Remember I said “they verify mutual attraction”? Weeelll how do you think they “verify” this? *wink wink*
Like they just can’t fathom the concept of maintaining intimacy and attraction without sex. And also how to avoid sex for such a long period when you are attracted to each other? Personally, 1 month is doable (2 is pushing it), after that I become a starved crazed animal (don’t judge me!). <— This is STILL too long for the French. They are all for instant gratification and they wanna make sure all the mechanics are fully functioning and up to scratch 😉
There is also a trend that I’ve noticed in France that I may NEVER get accustomed to:
Kissing random folks you’ve just met in a club.
Yea, no. Just ewww.
This is apparently the easiest, fastest and popular way to get a boyfriend :S
Can You Imagine the Catastrophic Misunderstandings I’ve Experienced?
- There was this one guy I dumped in a blink of an eye because he called me his girlfriend after like 3.5weeks 😮 I ran like the wind!
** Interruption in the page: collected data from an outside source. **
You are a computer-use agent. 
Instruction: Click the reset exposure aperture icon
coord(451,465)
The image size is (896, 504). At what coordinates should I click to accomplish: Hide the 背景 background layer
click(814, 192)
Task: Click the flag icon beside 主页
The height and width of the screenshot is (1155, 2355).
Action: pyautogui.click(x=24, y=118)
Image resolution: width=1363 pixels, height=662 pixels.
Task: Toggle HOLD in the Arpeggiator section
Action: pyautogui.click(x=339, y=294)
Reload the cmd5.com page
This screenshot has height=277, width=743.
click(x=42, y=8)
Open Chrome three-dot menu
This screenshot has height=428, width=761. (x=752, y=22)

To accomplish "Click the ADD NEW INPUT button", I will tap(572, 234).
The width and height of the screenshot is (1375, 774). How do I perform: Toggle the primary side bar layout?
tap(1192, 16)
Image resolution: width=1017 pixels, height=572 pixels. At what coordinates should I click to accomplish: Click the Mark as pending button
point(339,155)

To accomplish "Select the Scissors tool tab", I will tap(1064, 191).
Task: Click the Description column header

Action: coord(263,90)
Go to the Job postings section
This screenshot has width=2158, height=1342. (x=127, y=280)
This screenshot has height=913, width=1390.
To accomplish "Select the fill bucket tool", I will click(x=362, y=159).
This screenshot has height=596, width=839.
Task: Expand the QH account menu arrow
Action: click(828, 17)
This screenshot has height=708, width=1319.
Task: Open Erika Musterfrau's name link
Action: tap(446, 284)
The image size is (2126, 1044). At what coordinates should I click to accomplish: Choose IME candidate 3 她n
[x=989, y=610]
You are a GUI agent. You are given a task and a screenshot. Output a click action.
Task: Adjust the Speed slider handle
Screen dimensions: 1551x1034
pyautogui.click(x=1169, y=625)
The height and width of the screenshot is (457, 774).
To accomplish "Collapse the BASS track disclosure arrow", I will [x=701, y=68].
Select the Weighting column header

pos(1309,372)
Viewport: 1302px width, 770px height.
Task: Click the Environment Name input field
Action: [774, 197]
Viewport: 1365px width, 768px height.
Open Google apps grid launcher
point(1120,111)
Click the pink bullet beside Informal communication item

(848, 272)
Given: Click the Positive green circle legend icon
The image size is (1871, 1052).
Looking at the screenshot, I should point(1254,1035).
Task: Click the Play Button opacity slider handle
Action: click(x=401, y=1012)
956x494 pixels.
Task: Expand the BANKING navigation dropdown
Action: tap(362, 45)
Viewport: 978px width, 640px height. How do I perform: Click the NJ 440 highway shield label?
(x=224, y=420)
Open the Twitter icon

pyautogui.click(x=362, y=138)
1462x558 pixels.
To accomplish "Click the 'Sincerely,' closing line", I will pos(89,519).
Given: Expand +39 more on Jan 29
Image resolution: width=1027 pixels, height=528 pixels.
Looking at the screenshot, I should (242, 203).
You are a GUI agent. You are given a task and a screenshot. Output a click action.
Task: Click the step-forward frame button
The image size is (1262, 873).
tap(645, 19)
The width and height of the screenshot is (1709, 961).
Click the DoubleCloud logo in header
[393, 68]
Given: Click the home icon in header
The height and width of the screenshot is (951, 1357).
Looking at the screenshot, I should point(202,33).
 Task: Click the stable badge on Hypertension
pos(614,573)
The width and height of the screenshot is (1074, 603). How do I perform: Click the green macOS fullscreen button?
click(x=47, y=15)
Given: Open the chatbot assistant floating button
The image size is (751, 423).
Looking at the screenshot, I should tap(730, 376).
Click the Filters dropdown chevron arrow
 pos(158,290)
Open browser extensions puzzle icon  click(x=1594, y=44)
Every cell
- Another guy dumped me because he thought I wasn’t interested because I wouldn’t respond to his texts immediately and because I was not interested in seeing him every single day of the week, the first week we started going out. (I’ve decided to explain that I’m slightly claustrophobic/agoraphobic; maybe that would help…???)
- Speaking of which, the French, from my experience (and observation) are waaaayyy more attached than I can handle. I remember I had a bit of a challenge explaining to one of my exes that I needed some “me time” and that I was gonna just stay home to “do nothing” that night. Or the fact that I dont think he should come with me on every outing. (Hmmmm, maybe he was just jealous/insecure and this had nothing to do with French dating.)
- Although it seems to me that once a french person gets a bf/gf they kinda just disappear and spend all of their time with said person. Not that anything is wrong with that…it’s just not for me (not yet anyways).
In retrospect, I may have been quite distant and cold from a French point of view. Not ‘may have’ lol, I was. This was confirmed by an ex. But now that we’re good friends, he’s admitted that I’m not cold at all but that I just have different ways of dating and he didn’t understand it at the time. Oh well.
Honestly, this whole dating scene has been kinda stressful – for both parties, I’m sure. BUT that’s a part of the package when you decide to move abroad. Sometimes the new culture gels really well with your own. Other times? Not so much.
I’m still learning and exploring and laughing at the complete mess I’ve made of my lovelife. My french friends laugh all the time…I was REALLY clueless when I first arrived. Now I get it a bit more and I am able to say which things I will not budge on (ie. kissing random males) and those I can adjust.